=== Begin Enclosure ===

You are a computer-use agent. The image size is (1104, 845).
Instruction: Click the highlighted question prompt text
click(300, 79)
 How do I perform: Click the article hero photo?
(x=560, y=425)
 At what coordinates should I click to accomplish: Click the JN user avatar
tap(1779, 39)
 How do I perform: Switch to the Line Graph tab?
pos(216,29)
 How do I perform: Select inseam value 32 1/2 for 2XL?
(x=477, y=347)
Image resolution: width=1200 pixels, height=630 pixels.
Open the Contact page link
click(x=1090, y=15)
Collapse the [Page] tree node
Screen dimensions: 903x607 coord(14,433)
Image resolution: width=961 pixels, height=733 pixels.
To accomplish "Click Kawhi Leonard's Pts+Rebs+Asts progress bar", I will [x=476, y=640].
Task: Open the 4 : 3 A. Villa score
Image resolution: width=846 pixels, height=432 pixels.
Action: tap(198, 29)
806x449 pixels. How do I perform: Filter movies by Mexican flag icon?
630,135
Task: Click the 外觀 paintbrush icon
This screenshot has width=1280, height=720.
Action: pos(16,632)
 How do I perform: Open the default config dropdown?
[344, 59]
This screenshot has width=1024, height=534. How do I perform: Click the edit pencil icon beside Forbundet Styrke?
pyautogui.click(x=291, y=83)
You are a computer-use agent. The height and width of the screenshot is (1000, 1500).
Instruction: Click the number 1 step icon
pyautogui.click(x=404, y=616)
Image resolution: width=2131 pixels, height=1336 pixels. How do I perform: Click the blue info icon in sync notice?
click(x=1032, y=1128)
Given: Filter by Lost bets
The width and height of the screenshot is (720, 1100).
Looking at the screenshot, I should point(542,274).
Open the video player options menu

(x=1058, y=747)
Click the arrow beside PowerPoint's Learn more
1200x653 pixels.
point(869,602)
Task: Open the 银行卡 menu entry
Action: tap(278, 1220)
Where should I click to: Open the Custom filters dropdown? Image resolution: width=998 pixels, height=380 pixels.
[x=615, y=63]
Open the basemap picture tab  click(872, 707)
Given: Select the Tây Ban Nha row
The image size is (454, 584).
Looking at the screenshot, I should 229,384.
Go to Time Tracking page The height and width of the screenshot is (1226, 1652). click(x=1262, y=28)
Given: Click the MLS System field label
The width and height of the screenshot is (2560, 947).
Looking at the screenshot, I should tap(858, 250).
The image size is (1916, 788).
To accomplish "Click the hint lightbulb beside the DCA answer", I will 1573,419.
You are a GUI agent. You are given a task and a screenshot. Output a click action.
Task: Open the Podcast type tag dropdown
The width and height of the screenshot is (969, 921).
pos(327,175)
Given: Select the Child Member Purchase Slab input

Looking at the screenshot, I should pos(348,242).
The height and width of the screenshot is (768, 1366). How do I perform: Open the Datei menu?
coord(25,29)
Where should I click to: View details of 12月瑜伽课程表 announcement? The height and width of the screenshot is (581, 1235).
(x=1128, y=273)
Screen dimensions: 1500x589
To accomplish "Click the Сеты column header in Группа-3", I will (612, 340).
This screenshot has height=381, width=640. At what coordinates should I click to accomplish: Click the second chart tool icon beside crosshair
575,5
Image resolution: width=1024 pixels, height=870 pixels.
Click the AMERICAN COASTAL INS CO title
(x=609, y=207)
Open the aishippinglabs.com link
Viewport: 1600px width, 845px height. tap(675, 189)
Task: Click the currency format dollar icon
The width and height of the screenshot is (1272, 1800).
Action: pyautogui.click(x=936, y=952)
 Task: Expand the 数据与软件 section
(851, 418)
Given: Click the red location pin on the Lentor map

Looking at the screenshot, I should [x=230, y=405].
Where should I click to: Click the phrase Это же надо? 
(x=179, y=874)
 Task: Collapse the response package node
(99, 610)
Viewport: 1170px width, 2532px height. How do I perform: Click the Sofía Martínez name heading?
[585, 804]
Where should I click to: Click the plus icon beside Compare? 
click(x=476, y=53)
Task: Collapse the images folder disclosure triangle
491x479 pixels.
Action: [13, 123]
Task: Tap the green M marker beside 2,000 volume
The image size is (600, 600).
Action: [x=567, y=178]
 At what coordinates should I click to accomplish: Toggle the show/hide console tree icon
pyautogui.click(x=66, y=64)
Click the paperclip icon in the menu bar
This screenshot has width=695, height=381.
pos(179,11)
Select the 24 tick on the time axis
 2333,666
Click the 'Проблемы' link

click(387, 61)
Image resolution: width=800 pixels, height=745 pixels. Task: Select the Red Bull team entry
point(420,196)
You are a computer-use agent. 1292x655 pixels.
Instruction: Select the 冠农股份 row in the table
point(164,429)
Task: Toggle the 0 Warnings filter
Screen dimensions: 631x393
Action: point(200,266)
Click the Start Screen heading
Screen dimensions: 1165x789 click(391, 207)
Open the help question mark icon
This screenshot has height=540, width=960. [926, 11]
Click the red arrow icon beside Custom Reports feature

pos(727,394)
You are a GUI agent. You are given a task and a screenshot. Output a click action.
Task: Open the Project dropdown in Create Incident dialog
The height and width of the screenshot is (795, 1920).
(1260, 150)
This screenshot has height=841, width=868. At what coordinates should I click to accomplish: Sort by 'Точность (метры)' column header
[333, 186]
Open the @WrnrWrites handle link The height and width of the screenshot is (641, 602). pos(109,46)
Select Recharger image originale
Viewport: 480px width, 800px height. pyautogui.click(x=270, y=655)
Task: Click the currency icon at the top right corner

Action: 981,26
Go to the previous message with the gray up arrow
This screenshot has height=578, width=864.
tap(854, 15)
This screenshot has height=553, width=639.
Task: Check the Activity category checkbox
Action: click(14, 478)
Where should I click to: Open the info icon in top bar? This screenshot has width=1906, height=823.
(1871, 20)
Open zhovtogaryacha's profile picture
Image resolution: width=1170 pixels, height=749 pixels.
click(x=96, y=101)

=== End Enclosure ===

◆ **Task directions**
Where a line above holds the string "computer", show that line.

◆ **Output for this exercise**
You are a computer-use agent. The image size is (1104, 845).
You are a computer-use agent. The height and width of the screenshot is (1000, 1500).
You are a computer-use agent. 1292x655 pixels.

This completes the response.